Internet surfeGrs end up in Cheyenne, Wyoming after Chinese censors hit wrong key

'If you monkey with a system that’s supposed to provide global connectivity, it’s very easy to make mistakes'



For one afternoon this week, the internet capital of the world was no longer San Francisco, Stockholm or Seoul, but Cheyenne, Wyoming, a modest city of 60,000 inhabitants.

In what The New York Times has described as potentially the biggest internet failure in history, as many as three-quarters of China’s 500 million web users were left with blank screens from 3.15pm local time on Tuesday. Some were unable to load websites for up to eight hours.

It is now thought the outage was the fault of the Chinese government’s cyber-security apparatus – known as the “Great Firewall” – which mistakenly diverted traffic to web addresses it would normally block. Several of those sites were registered to a business in an unremarkable two-storey building on Pioneer Avenue in Cheyenne.

The Great Firewall is meant to keep Chinese web users away from content critical of the Beijing government. Yet many get round it by using a foreign IP address – a service offered by several companies outside China, including Sophidea, the firm registered at Pioneer Avenue. Experts believe the Chinese authorities were trying to block these services, but instead flooded them with traffic, causing them to crash.
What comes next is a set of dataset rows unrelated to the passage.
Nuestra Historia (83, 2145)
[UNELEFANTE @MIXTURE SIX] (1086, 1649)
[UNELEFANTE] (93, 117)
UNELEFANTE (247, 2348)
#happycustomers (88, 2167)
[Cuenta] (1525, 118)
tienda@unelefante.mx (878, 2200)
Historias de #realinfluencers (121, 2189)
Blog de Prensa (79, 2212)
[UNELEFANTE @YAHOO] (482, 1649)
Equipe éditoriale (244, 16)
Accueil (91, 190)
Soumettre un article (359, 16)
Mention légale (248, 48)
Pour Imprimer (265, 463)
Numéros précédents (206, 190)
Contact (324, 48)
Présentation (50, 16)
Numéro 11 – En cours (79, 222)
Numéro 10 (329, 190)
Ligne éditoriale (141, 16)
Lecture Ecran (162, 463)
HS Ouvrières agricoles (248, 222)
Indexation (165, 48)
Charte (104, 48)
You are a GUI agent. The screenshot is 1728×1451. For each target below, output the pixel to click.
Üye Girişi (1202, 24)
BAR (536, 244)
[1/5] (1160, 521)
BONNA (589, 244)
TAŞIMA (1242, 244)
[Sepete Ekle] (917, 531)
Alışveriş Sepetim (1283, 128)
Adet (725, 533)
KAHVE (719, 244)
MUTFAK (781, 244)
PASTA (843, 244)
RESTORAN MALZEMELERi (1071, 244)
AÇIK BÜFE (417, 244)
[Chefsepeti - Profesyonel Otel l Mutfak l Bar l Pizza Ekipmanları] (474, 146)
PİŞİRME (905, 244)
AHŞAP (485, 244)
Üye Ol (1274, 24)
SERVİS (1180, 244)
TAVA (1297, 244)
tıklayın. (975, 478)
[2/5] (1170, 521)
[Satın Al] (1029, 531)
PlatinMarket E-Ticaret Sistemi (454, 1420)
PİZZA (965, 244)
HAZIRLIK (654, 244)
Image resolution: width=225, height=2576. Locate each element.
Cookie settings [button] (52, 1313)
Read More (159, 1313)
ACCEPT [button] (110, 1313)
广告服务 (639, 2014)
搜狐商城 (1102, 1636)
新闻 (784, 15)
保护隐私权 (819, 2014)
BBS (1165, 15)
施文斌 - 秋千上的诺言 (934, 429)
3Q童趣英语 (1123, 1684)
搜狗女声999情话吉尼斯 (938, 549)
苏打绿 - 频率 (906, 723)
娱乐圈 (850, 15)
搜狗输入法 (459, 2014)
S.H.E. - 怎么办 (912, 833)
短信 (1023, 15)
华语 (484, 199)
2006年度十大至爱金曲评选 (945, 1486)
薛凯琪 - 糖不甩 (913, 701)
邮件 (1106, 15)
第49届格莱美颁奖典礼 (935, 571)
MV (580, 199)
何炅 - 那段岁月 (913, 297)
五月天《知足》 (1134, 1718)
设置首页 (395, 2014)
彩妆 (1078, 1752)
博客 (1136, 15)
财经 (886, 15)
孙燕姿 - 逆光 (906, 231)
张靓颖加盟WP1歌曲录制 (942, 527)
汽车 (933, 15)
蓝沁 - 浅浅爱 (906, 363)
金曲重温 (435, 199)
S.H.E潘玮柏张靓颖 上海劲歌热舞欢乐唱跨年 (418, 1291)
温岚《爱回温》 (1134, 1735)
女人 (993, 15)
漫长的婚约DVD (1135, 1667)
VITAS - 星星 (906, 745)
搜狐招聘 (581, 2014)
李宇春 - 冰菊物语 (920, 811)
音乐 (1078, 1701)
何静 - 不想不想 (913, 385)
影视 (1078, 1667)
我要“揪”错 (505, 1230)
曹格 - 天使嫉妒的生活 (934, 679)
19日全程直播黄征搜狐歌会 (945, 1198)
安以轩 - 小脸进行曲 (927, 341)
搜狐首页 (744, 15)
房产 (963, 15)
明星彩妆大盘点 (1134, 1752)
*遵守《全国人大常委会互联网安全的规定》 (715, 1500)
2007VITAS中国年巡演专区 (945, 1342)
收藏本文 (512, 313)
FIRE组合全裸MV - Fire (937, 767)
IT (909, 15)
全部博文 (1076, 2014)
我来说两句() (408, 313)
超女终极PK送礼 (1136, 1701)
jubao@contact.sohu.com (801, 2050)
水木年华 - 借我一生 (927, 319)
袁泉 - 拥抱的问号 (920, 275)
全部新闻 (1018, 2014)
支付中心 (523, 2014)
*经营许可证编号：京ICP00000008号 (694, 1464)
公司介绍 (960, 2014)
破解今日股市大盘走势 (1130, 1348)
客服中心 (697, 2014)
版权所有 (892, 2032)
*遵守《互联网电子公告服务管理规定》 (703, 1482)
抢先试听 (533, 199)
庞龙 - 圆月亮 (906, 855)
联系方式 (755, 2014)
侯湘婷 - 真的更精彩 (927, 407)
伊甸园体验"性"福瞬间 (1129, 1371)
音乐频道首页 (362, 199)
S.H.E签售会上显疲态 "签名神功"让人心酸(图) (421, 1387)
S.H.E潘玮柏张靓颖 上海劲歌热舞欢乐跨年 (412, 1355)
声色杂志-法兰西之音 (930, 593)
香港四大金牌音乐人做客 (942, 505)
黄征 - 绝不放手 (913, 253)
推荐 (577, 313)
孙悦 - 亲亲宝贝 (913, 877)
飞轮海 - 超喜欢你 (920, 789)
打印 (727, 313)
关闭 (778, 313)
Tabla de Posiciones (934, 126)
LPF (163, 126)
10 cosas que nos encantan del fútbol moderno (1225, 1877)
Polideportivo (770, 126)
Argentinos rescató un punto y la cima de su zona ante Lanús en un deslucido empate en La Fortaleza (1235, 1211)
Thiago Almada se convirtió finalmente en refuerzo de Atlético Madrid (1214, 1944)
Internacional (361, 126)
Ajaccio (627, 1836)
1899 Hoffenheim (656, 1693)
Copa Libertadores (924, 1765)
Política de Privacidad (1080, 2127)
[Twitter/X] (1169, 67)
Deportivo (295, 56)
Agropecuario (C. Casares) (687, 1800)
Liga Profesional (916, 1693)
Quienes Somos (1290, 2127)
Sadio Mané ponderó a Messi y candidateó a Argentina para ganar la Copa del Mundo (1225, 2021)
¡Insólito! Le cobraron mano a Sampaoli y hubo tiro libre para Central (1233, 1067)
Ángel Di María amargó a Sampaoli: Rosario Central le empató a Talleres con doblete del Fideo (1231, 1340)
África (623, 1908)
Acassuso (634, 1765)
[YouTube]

James Lewis, a cyber-security expert at the Centre for Strategic and International Studies in Washington DC, said such errors were not new. “The Pakistanis tried to block YouTube in Pakistan and instead blocked it in large portions of the world,” he said.

“The Chinese once ‘accidentally’ misrouted 15 per cent of the world’s internet traffic through a Chinese server. If you monkey with a system that’s supposed to provide global connectivity, it’s very easy to make mistakes.”

Pioneer Avenue is the official home of around 8,000 companies, all under the aegis of Wyoming Corporate Services, a “mass-incorporator” allowing clients to create shell companies with an on-paper home in a state with a favourable regulatory system, such as Wyoming. The Chinese web traffic was not sent to Pioneer Avenue itself, but to Sophidea’s servers, whose location remains a mystery – the company and its owners are not publicly listed.

Dynamic Internet Technology, which helps Chinese users access anti-government content, also reported a surge of traffic. Bill Xia, its founder, told The Wall Street Journal, “It was hundreds of thousands of users per second. They were sending [all of] China to us.”